Written by
Heikki Orsila.
Version 0: 2009-11-02
Version 1: 2009-11-09
Thoughts on distributed version control and git
Contents
- Introduction
- Normal day at work
- Developer branches, repositories and merging
- Managing commits (the politics)
- Branching and merging is inherent to all development
- Transition from SVN to git
- git features
- Conclusions
- Links
- Author
I will try to document some of my thoughts on distributed
version control and how we use git
at
TUT's Department of Computer Systems.
git is a
distributed version control system
designed and implemented by Linus Torvalds and many others.
I became interested in distributed version control after I saw
Linus Torvalds' tech talk at Google. Torvalds' attitute was
rather politically incorrect, which may have caused some people to
dismiss his ideas about version control systems.
Having tried distributed version control for two years, I now feel
that Torvalds was right.
I start my day at work by looking at what other people have done.
I do this by looking at a metro track chart displayed by the gitk,
a tool that comes with git. I simply issue two commands:
$ git remote update
$ gitk --all
gitk usually gives me a picture something like this:
Each row in the chart represents a commit. Commit identifies a particular
state in the project. Time advances upward, the past is downward.
Merge is a commit where two states of a project are
fused together, that is, two or more metro tracks are joined together.
Branching point is a commit after which the project splits into two or more
separate commit lines. In above figure, the first row is a merge commit,
and the fourth row is a branching point.
A commit in git contains important meta data:
comment on the change,
author of the change,
committer of the change (not necessarily the same person!).
All branches and commits together form a directed acyclic graph that displays
parallel development on each of the projects repositories.
Repository (or repo) is a git tree that contains
one or more branches.
gitk allows me to see easily who is doing what in the project.
It shows the distribution and parallelism for tasks and people working
in the project.
Traditional centralized version control tools do not show the parallelism
aspect easily.
Each developer has a separate repository that contains the full
version history of the project. Each repository may contain several
branches. In our project there are approximately 10 branches,
but we mostly look at only a few of them.
Each developer has a master branch that is
the latest good version of the project.
In addition, we have several topic branches (git terminology)
that contain on-going work on specific features that are not yet ready to
be merged into developers master branches.

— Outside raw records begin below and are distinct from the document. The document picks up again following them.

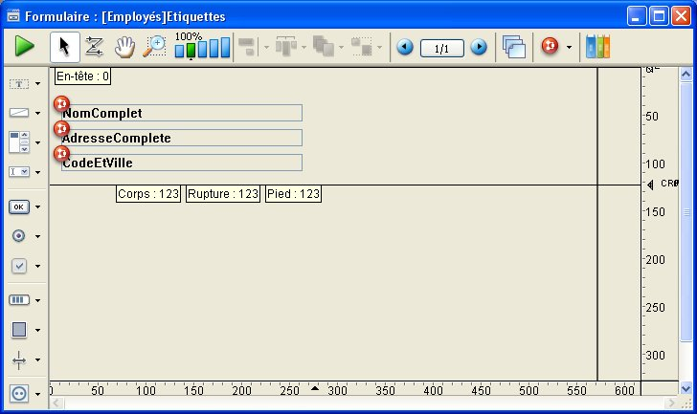Click the form views stacked-windows icon
The image size is (697, 414).
(514, 46)
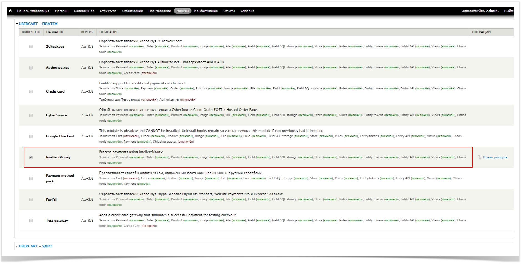Click the Admin user link
Viewport: 523px width, 264px height.
[x=492, y=11]
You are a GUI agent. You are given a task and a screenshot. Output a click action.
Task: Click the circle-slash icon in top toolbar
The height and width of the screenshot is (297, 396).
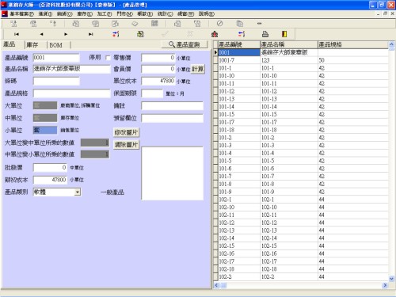[x=219, y=24]
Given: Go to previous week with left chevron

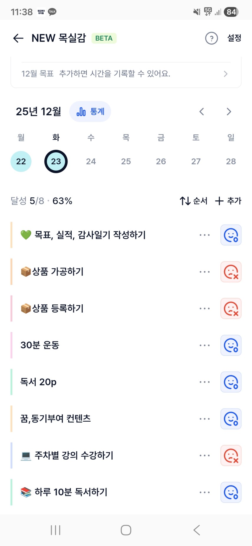Looking at the screenshot, I should [x=202, y=112].
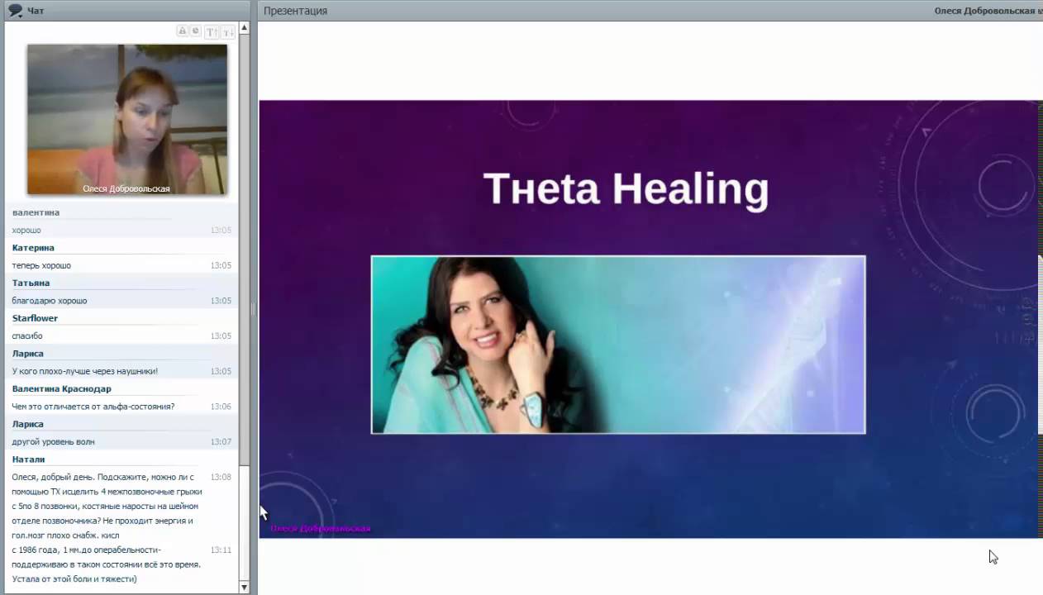The width and height of the screenshot is (1043, 595).
Task: Click the down arrow of chat scrollbar
Action: pos(244,587)
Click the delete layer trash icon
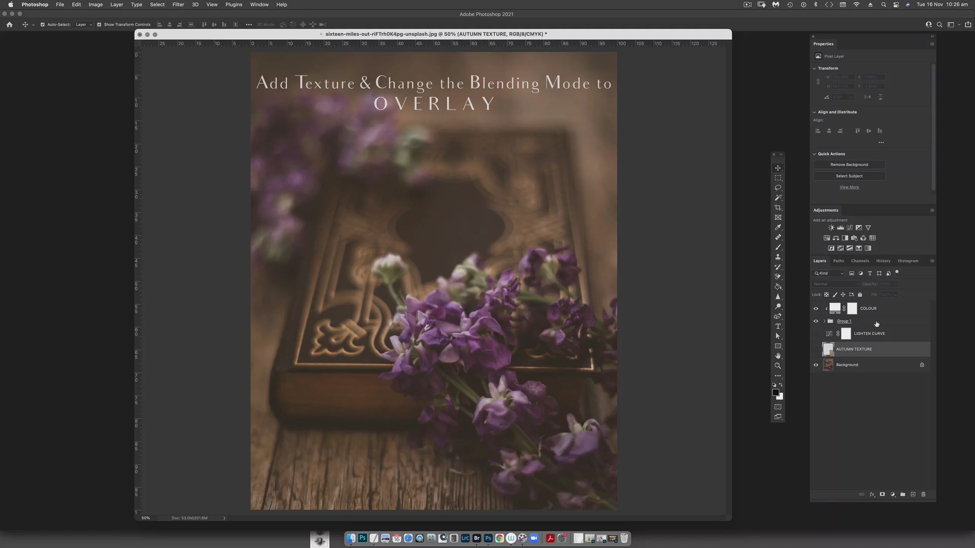The image size is (975, 548). coord(923,494)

In the picture there are 3 master branches (tero/master, kulmal34/master
and shd/master (me))
and one topic branch (tero/messaging).
Changes between repositories are merged to drive the project
forward. As an example, if I decided that Tero's messaging topic branch
was mature enough for my master branch, I would merge it to mine. Or more
likely, I would ask Tero to merge it into his master branch, after which
I would merge his master with mine. Merging is easy and fast with git:
$ git pull tero messaging
It is as simple as that. Almost all the merges we do are conflict free,
but sometimes we have to fix some merging conflicts by hand:
$ git pull tero messaging
...
Auto-merging FILENAME
CONFLICT (content): Merge conflict in FILENAME
Automatic merge failed; fix conflicts and then commit the result.

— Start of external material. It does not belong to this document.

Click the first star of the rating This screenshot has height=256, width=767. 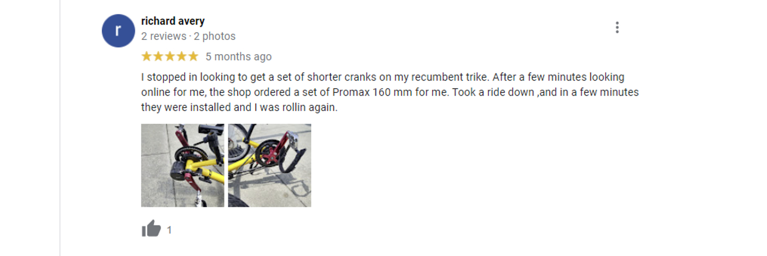tap(147, 56)
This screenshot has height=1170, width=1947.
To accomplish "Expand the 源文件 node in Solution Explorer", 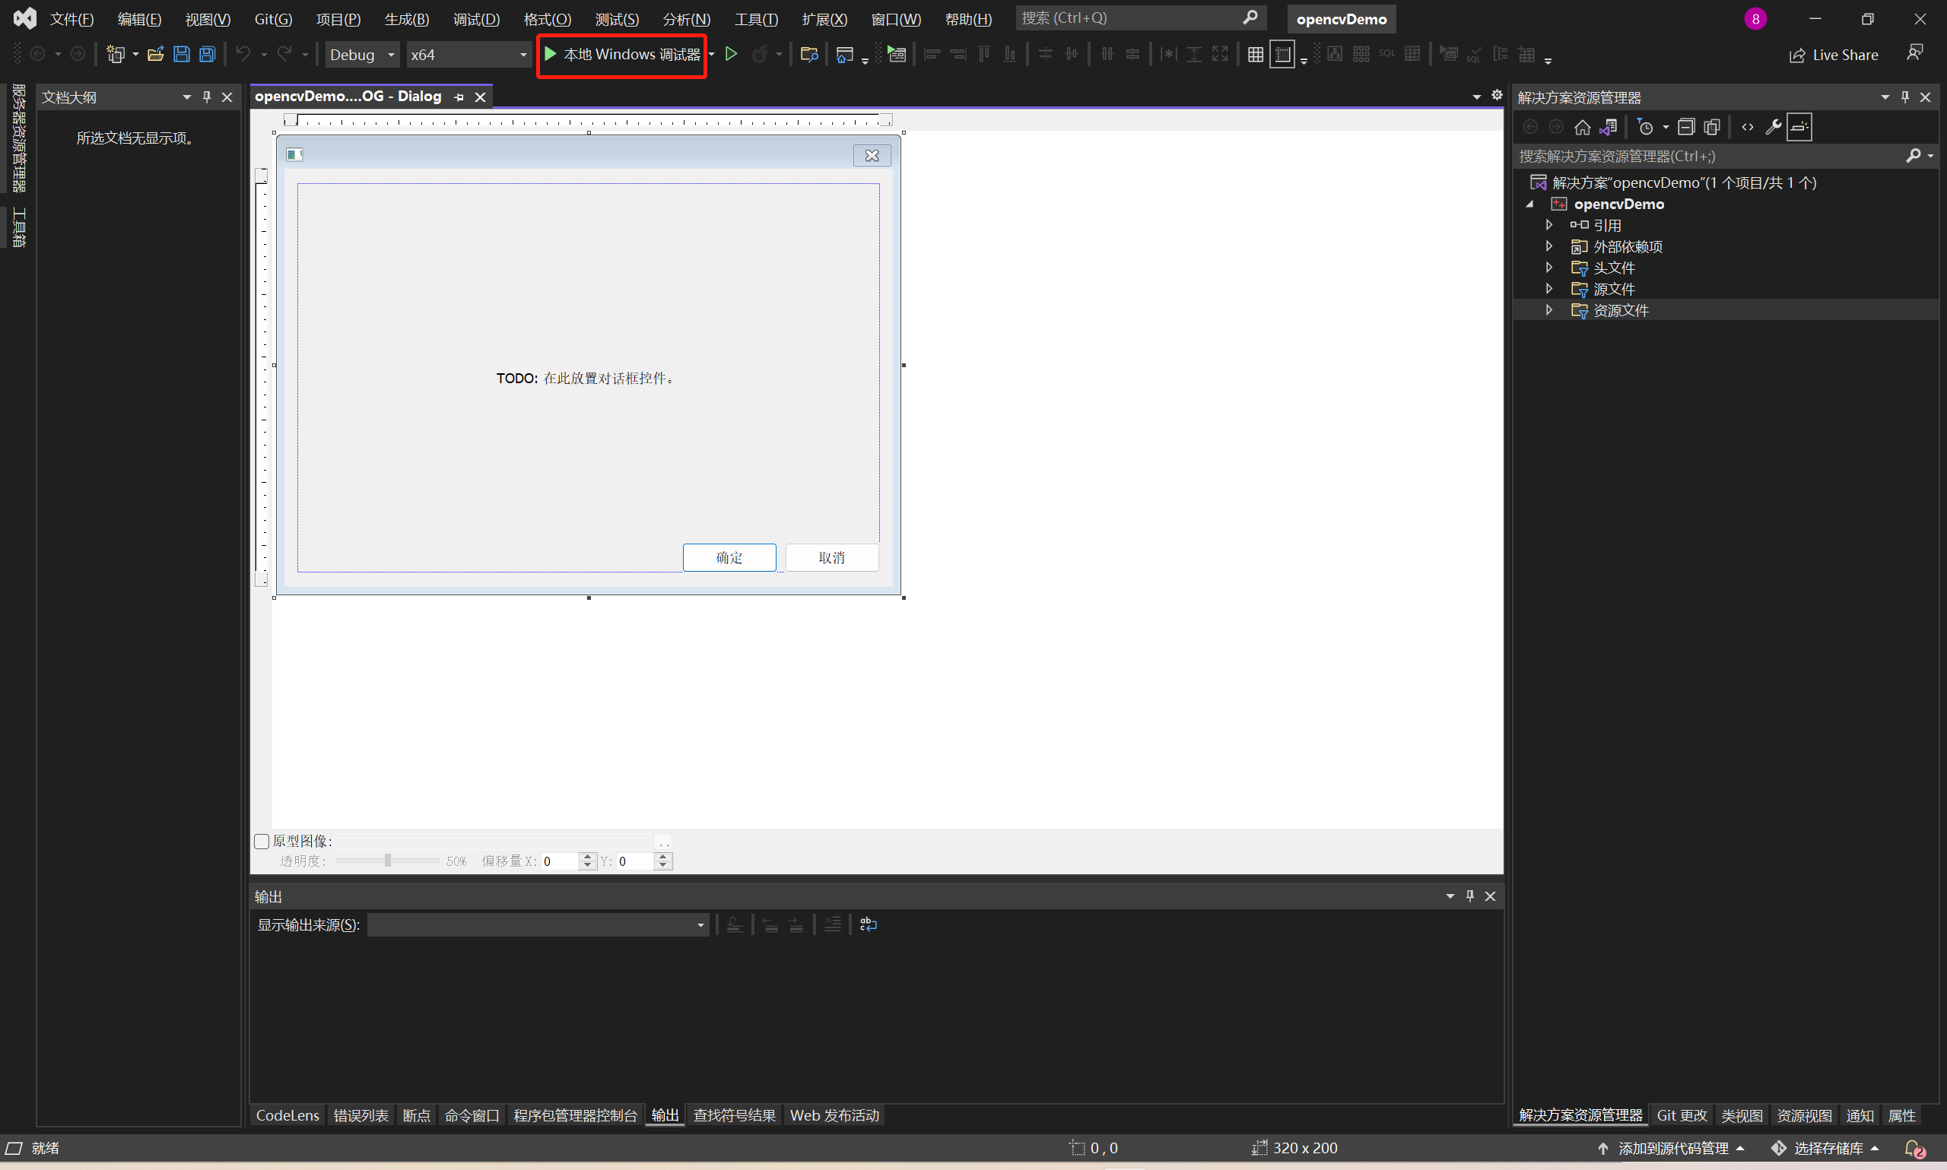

$ edit FILENAME (fix merge conflict by hand)
$ git add FILENAME
$ git commit (edit changelog entry)
Creating a new branch is trivial:
$ git checkout -b new-branch
$ start editing && commiting
Switching between branches is easy:
$ git checkout master
$ git checkout any-other-branch
As each repository contains the full version history, changing a branch,
merging a branch, creating a branch is very fast.

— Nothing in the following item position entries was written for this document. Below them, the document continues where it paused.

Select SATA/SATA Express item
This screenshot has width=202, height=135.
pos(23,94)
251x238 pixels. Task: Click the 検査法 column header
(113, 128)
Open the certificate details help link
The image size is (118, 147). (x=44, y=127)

git makes these operations in less than a second for a medium sized project.
Merging branches is so easy and fast in git that it becomes a natural
workmodel for developing new features.
We have a policy of not pushing commits to each others repositories or
branches. One may only push to ones own repo, but pull
from any repo.
This avoids accidental conflicts, because one can always know
that nobody has fudged with one's repository :-)
It happened to me once that a fellow developer had
commited 300 MiBs of crap into my SVN repository. We had to halt
development and cleanup the repository manually with SVN administration
tools.
Distributed version control is about gatekeepers and pull model.
Projects that need stability for a release need a gatekeeper.
Gatekeeper is the person who selects which features go into a release
so that it satisfies the requirements of customers/users.
Gatekeeper needs not be afraid of other developers in the pull model
because only the
gatekeeper may push changes to the stable/release branch.
This saves tons of problems.
git makes the gatekeeper easy and natural due its distributed
design.
All repositories are equal from git perspective, and therefore,
any possible workflow between repositories is equally supported.
Centralized development is also supported, although frowned upon.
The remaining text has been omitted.